Chaos theory and geometry: can they predict our world? – with Tim Palmer

The speaker introduces chaos theory as a significant theory of the 20th century, highlighting its role in explaining complex and unpredictable motions within relatively simple systems. The talk emphasizes the importance of understanding chaos theory in the context of physics and its applications, such as pendulum demonstrations, to illustrate the concepts of chaos and unpredictability.

The speaker contrasts traditional Euclidean geometry with fractal geometries, noting that while Euclidean shapes become boring upon closer inspection, fractals reveal increasingly complex structures. The talk suggests that fractal geometry bridges the gap between classical mathematics and modern mathematical breakthroughs, and may even explain complex experiments like the Bell experiment.

The concept of state space is introduced as a critical concept in understanding chaos theory. The speaker uses the analogy of buying trousers to explain how state space represents different parameters of a system. The talk then delves into the Lorenz equations and their depiction of state space, highlighting the discovery of fractal attractors and their significance in chaotic systems.

The speaker describes Cantor's Set as a foundational element of chaotic geometry, explaining its construction through the iterative process of removing the middle third of a line. The talk emphasizes the counterintuitive nature of Cantor's Set, which has no size yet contains an infinite number of points, and its relevance to the geometry seen in chaotic equations.

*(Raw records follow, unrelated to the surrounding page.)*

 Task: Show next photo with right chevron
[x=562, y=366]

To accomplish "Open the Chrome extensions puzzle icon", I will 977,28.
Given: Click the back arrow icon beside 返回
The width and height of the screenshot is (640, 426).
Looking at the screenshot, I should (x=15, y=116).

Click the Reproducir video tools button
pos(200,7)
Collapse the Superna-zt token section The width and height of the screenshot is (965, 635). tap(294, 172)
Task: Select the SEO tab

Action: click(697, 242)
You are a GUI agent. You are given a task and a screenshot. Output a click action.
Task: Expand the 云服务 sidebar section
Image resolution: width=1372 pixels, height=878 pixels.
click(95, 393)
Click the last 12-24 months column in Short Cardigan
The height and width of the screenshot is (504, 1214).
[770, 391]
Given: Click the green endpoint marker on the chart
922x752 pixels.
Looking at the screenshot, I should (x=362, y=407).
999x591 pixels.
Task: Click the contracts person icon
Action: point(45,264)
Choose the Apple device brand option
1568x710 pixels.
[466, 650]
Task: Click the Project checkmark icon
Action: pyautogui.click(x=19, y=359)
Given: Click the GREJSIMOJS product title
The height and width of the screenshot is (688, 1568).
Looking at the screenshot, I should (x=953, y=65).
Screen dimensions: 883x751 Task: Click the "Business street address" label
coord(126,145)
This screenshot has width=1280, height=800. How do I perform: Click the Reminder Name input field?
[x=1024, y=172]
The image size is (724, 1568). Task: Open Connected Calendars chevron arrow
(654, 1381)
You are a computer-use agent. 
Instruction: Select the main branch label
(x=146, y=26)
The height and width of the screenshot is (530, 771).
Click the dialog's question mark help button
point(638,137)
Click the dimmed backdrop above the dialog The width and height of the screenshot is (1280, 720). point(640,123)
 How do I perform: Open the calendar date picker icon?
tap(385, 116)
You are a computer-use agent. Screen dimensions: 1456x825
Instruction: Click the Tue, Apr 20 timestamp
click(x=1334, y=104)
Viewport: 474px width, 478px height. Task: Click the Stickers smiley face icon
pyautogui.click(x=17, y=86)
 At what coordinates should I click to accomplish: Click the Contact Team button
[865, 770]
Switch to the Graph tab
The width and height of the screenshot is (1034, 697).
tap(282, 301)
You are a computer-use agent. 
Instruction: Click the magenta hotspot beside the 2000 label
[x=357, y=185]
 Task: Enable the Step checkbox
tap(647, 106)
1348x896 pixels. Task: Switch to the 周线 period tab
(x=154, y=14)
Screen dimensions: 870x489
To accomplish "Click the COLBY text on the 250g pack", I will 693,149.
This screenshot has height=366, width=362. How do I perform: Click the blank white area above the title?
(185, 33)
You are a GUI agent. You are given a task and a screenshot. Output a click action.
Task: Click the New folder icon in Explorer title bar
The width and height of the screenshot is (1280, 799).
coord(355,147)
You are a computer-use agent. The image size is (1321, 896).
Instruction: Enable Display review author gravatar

The speaker establishes a connection between fractal geometry and significant theorems in mathematics, such as Hilbert's Decision Problem and Fermat's Last Theorem. The talk highlights the work of mathematicians like Turing and Wiles, and how the geometric properties of fractal attractors can be used to formulate problems that are algorithmically uncomputable.

The speaker discusses the predictability of chaotic systems, emphasizing that it depends on the initial conditions. The talk uses the Lorenz attractor to illustrate how certain states can be highly predictable, while others are not. The speaker also shares their work on ensemble forecasting in weather prediction, showing how multiple forecasts with slightly varied initial conditions can help determine the predictability of a system.

The speaker explores the practical applications of chaos theory in disaster preparedness, particularly in predicting extreme weather events like hurricanes. The talk introduces the concept of anticipatory action, where humanitarian agencies use ensemble forecasts to efficiently allocate resources before disasters strike, based on the probability of an event occurring.

The speaker addresses the skepticism around climate change by explaining that while weather is chaotic, climate change involves understanding changes in weather statistics over time. The talk uses the analogy of a magnetic pendulum to illustrate how external factors, like carbon dioxide emissions, can shift the 'table' on which the pendulum operates, altering the probabilities of different weather states.

The speaker reflects on the significance of Nobel Prize-winning work related to chaos theory and quantum mechanics. The talk mentions the 2021 Nobel Prize for climate models and the 2022 Nobel Prize for the Bell experiment, which challenged traditional notions of reality and locality in quantum physics. The speaker suggests that understanding quantum mechanics may require a new theory as revolutionary as general relativity was to Newtonian gravity.

The speaker concludes by suggesting that the future of physics may lie in understanding the universe as a whole, rather than solely focusing on its smallest parts. The talk posits that fractal attractors and the non-computable nature of chaotic systems could lead to a new understanding of quantum gravity, potentially shifting away from the reductionist approach that has dominated scientific thinking.